The dipole moments of free molecules are close to that of an isolated water molecule (1.853 D). The dipole moment of a water molecule is enhanced by forming hydrogen bonds, and the enhancement depends on the type of the local HB environment. The dipole moments of da type molecules are larger than those of aa and dd types. It may indicate that a water molecule which accepts a hydrogen bond and at the same time donates a hydrogen bond is polarized by the continuous hydrogen bonds. The dipole moments of water molecules of dda and daa types are larger than those of da type molecules. The dipole moments of ddaa type water molecules are larger than those of dda or daa type molecules. The ddaa type water molecule which accepts two hydrogen bonds and at the same time donates two hydrogen bonds is highly polarized.
As was indicated in [22], it is noteworthy that the dipole moments of ddaa type water molecules in water decamer is close to that in bulk water calculated in the MD simulation with the TTM2-R water model (2.65 D) [23]. Thus, the large dipole moment of a water molecule in bulk water is attributed to the large population of the ddaa type water molecules, which is highly polarized inherently. A dipole moment of a water molecule depends on the local type of hydrogen bonding. The similar results have been obtained from DFT calculations of water clusters, in which the importance is stressed of the polarization and delocalization between water molecules [39]. In bulk water, ddaa type water molecules are dominant in average. The average number of hydrogen bonds per molecule in liquid water at 300 K was reported [40] to be 3.6 from the MD simulation with the SPC/E model.
Protonated water clusters
Protonated water (PW) clusters are common in nature and play important roles in many fields of science including atmospheric chemistry, solution chemistry, and biological chemistry. There are a lot of stable structures in PW clusters with various arrangements of the constituent water molecules. The number of local minima increases rapidly with the cluster size. Because of the proton included, the feature of O–H bond varies according to the arrangement of HB network.
Classification of O–H bond in PW cluster
All the O–H bonds in PW cluster are classified into 10 topological types (Fig. 13), utilizing the combination of the local HB types of the contributing water molecules in the O–H bond. Six of them are hydrogen-bonded O–H bonds. Four of them are free O–H bonds [43]. The free O–H bonds are explicitly represented by small vertices, each of which links to a larger vertex in the digraph representation in Fig. 13.

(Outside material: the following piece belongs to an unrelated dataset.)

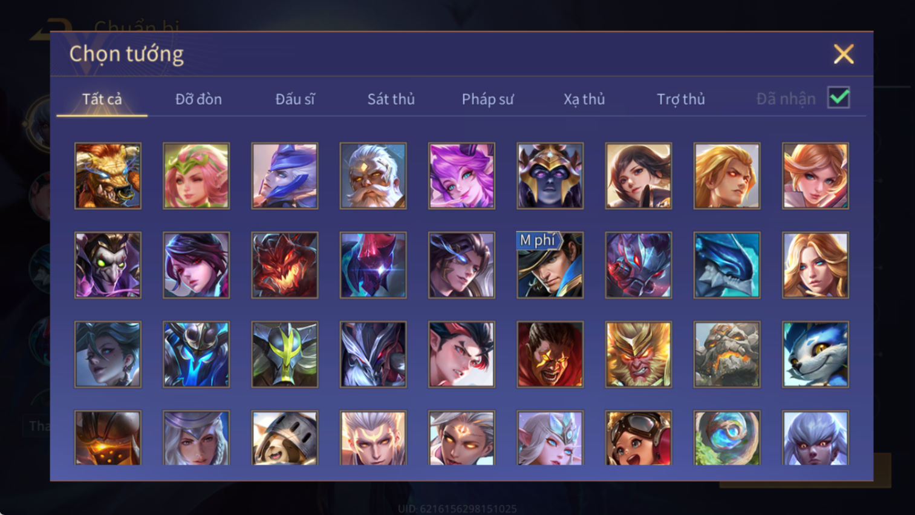This screenshot has height=515, width=915.
Task: Select the goggles-wearing pilot girl hero
Action: [x=638, y=438]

O–H topological types in protonated water clusters. Local minimum structures of representative small protonated water clusters containing two Zundel and three Eigen isomers are shown. In their digraph representations, the O–H topological types are illustrated. Each of small vertex with undirected edge in digraphs represents free O–H. The O–H topological types contain six H-boned O–H and four free O–H. Free O–H of acceptor water A has two stretching modes: symmetric stretching A(s) and anti-symmetric stretching A(a).
Distribution of PW octamer
Rooted digraph is used to represent topologically distinct isomers of PW cluster [19], [20]. The numbers of enumerated rooted digraphs of PW clusters H2O+(H2O)n−1 (n=2–8) are given in [19]. The number of rooted digraphs for PW octamer (n=8) is 896 063: this is the maximum number of its topologically distinct structures. It is not trivial to search full potential energy surface of PW octamer using a reliable level of calculation. Making use of different computational methods [41], [42], 134 topologically distinct local minima of PW octamers were obtained [43] at the theoretical level of MP2/aug-cc-pVDZ. The lowest energy structure is TP1, which is Eigen type. TP26 is the 26th stable isomer, and the most stable isomer of the Zundel type. To gain insights into the thermodynamic stability of topologically distinct isomers, temperature-dependent populations of the optimized local minimum structures were estimated on the basis of the molecular partition functions [43] using the left method of Fig. 5. At a temperature lower than ~140 K, TP1 is dominant. In the range between ~150 and ~250 K, TP26 (Zundel isomer) is dominant being followed by TP33. At higher temperature (>270 K), a chain structure TP94 is dominant. The optimized structures and the corresponding digraphs of these four PW octamers are shown in Fig. 14. The O–H bonds are drawn with coloring same as in Fig. 13.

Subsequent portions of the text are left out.